> Materials provided:
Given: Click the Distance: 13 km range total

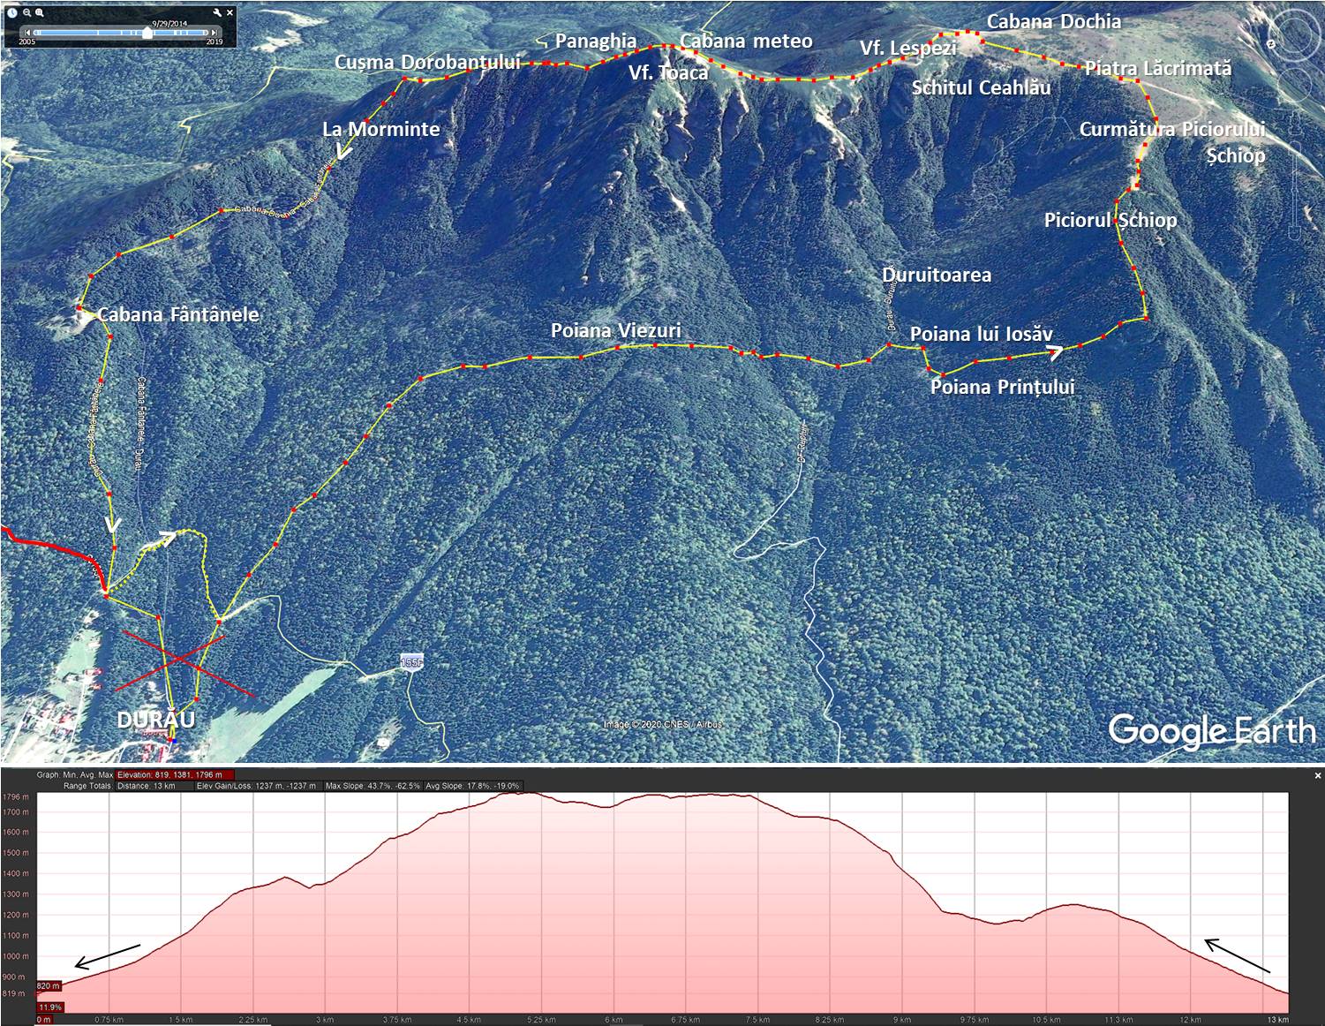Looking at the screenshot, I should tap(147, 786).
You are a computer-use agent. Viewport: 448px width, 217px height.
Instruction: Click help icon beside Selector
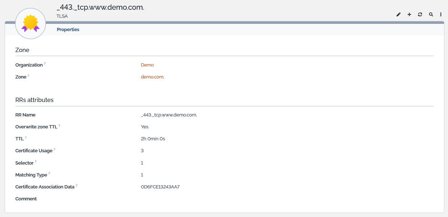[x=36, y=162]
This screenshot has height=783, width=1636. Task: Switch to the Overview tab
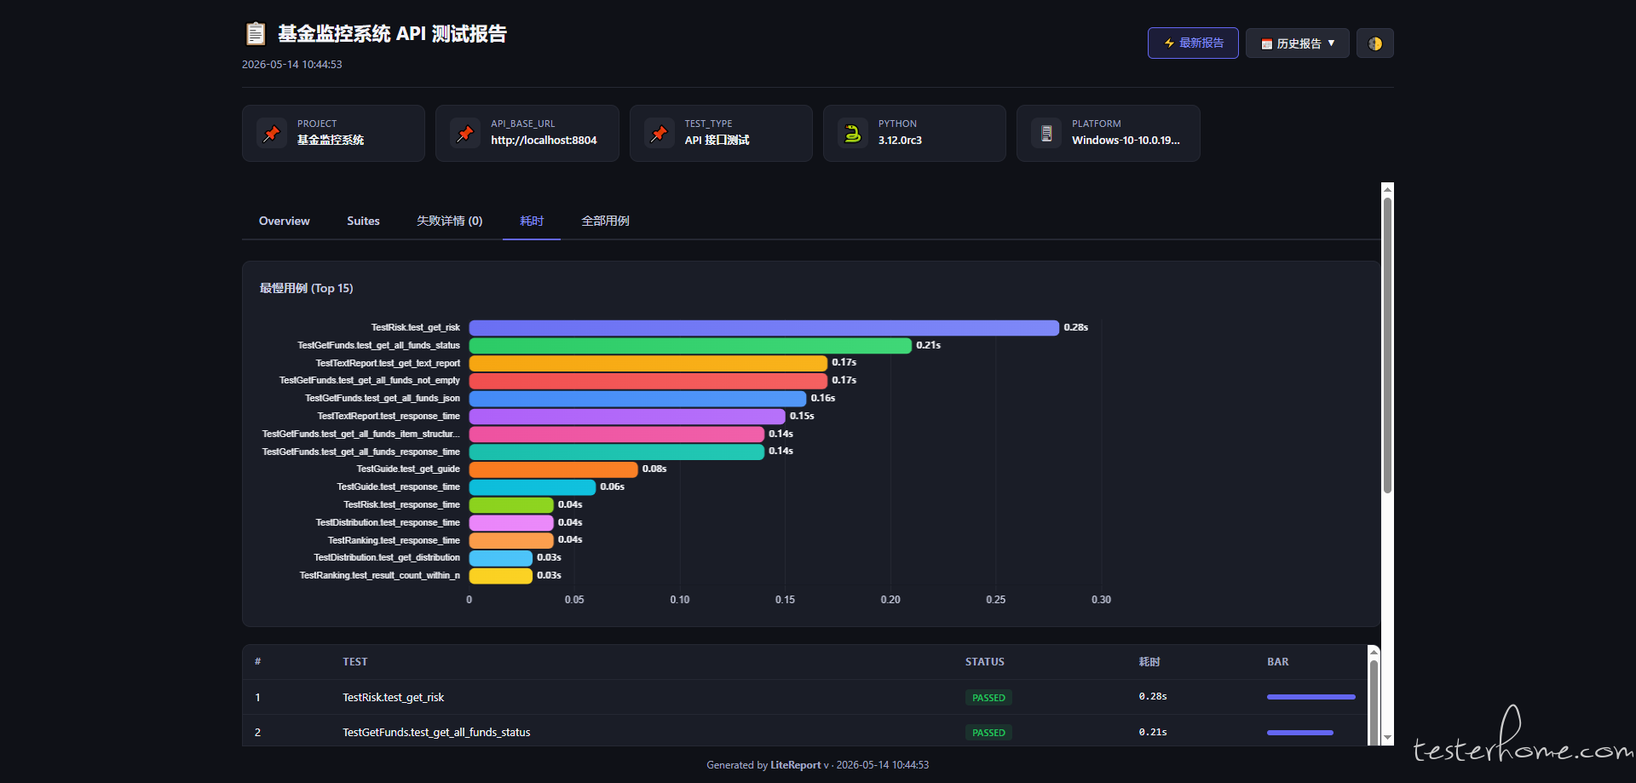click(284, 221)
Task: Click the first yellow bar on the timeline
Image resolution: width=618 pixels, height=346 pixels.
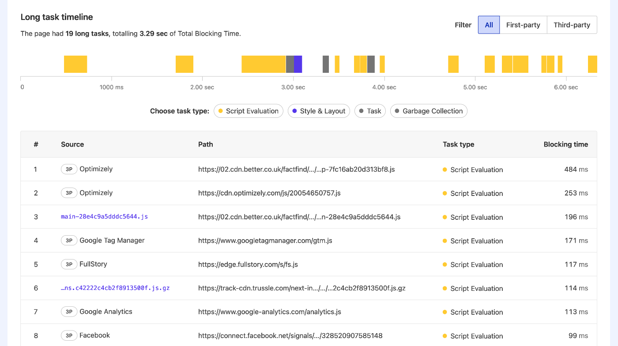Action: [x=75, y=64]
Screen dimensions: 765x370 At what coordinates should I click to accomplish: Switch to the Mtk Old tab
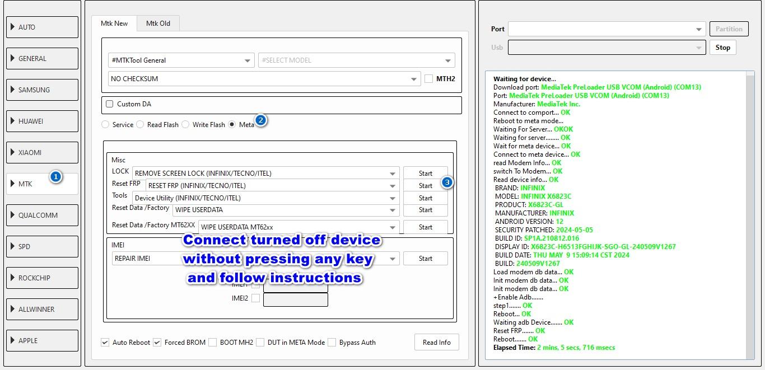click(x=158, y=24)
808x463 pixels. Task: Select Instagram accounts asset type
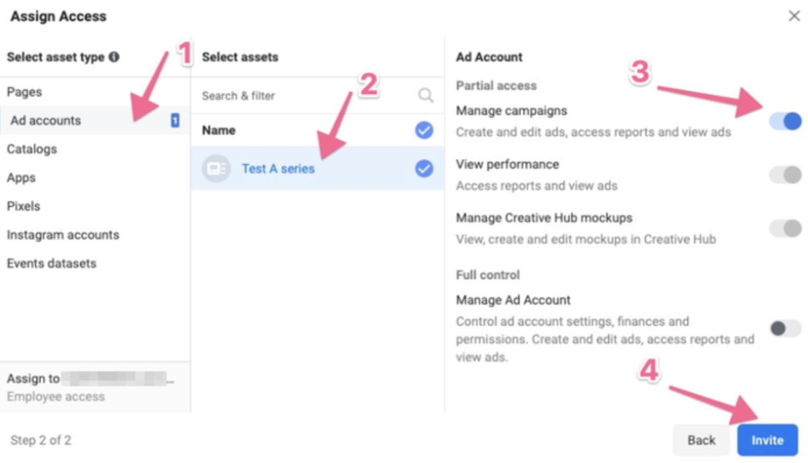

> Action item:
Except for the pictures, please retype the listing above exactly.

> Expected answer:
Given: Click the Distance: 13 km range total

Looking at the screenshot, I should tap(147, 786).
You are a computer-use agent. Viewport: 448px width, 217px height.
Instruction: Click help icon beside Selector
[x=36, y=162]
This screenshot has height=783, width=1636. Task: Switch to the Overview tab
click(284, 221)
Task: Click the first yellow bar on the timeline
Image resolution: width=618 pixels, height=346 pixels.
Action: [x=75, y=64]
Screen dimensions: 765x370 At what coordinates should I click to accomplish: Switch to the Mtk Old tab
click(x=158, y=24)
808x463 pixels. Task: Select Instagram accounts asset type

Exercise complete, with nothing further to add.